Can't connect from fluentd: NotSslRecordException error

I have deployed Elastic stack on k8s [running with kops on AWS] with almost default configuration [just different namespace].

I have deployed a fluentd daemonset in the same namespace and I am trying to connect to Elastic, but from fluentd I am getting:
[warn]: #0 [out_es] Could not communicate to Elasticsearch, resetting connection and trying again. end of file reached (EOFError)
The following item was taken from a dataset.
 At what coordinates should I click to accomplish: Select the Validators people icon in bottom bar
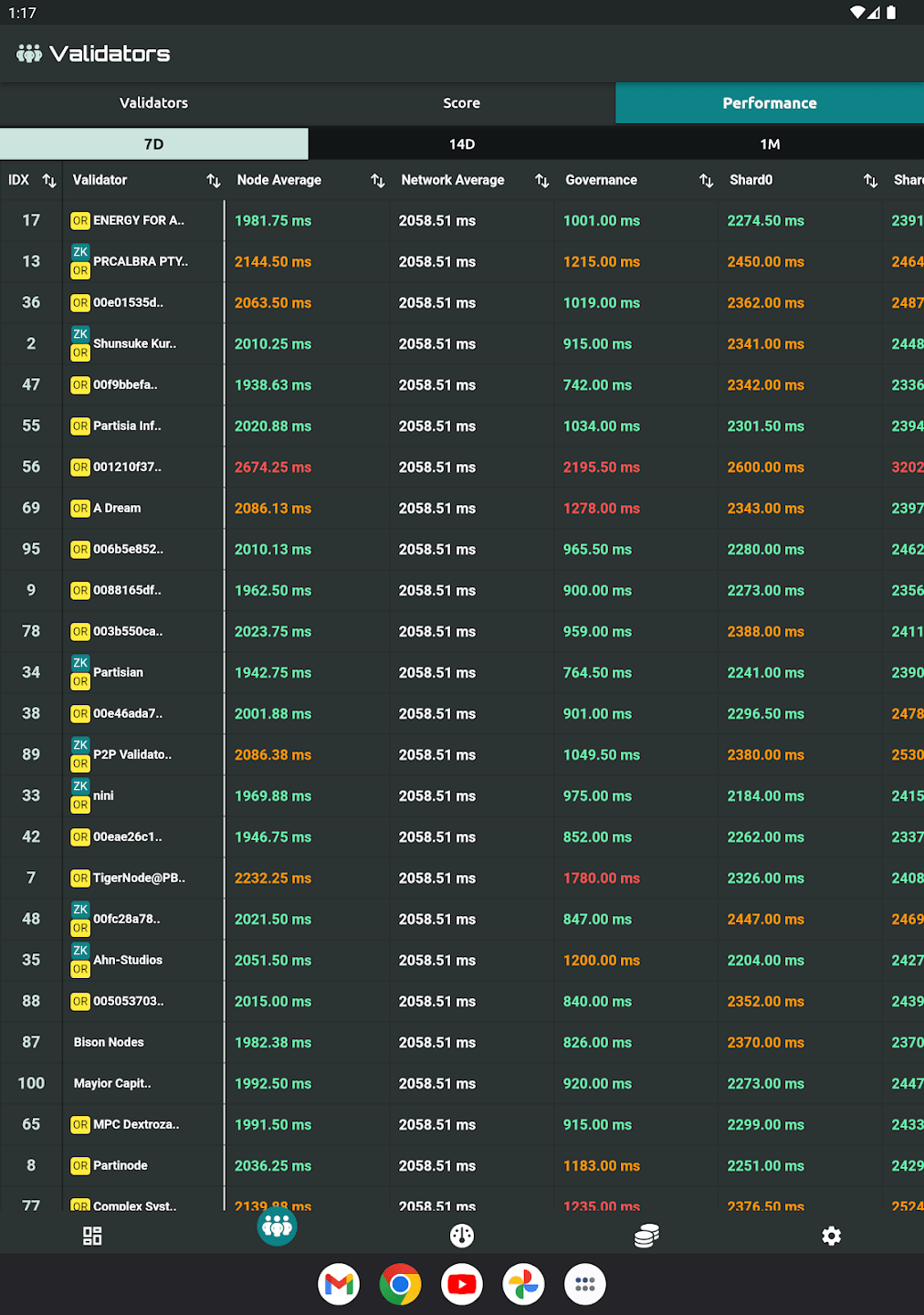coord(277,1227)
And from elastic instance I am getting:
Caused by: io.netty.handler.ssl.NotSslRecordException: not an SSL/TLS record

What am I missing in my configuration? How can I make it work? My fluentd config is fairly default:

<match **>
@type elasticsearch
@id out_es
@log_level "info"
include_tag_key true
host "elastic-es-http.elastic-system.svc.cluster.local"
port 9200
path ""
scheme http
ssl_verify true
ssl_version TLSv1
reload_connections false
reconnect_on_error true
reload_on_failure true
log_es_400_reason false
logstash_prefix "logstash"
logstash_format true
index_name "logstash"
type_name "fluentd"

Hey @Paul_F,

You should probably configure fluentd to use HTTPS instead of HTTP. I don't know that much about fluentd configuration, but it looks like you have:
scheme http
Which should probably instead:
scheme https

Also you need to either provide Elasticsearch TLS certificate or CA to fluentd so it can trust the connection, either bypass TLS certificate verification, I guess with:

ssl_verify false

You were right @sebgl , scheme should be https.
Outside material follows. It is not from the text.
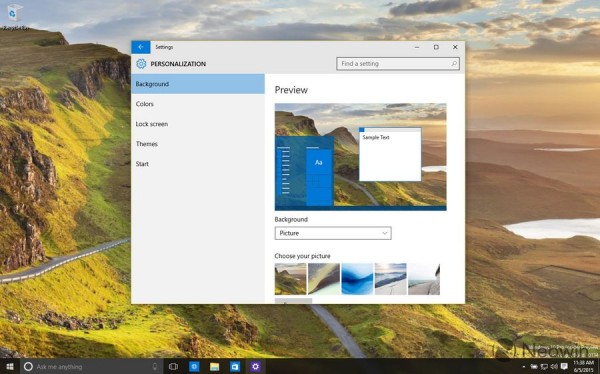The image size is (600, 374).
Task: Open the Windows Start button
Action: coord(10,367)
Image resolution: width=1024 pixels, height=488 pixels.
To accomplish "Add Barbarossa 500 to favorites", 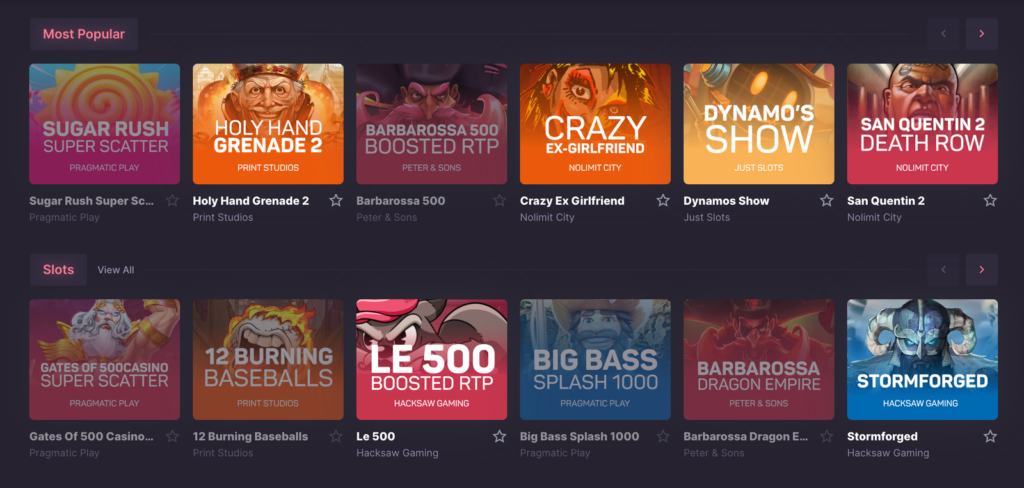I will tap(499, 201).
How can I find the right certificate though? My deployment is not "quickstart", but "elastic", so I was trying:

      - name: CLIENT_CERT
        valueFrom:
          secretKeyRef:
            name: elastic-es-http-certs-public
            key: tls.crt

But then I get this eror:
"Caused by: javax.net.ssl.SSLHandshakeException: Received fatal alert: unknown_ca",

Am I referencing the right certificate? Is there something else that has to be added?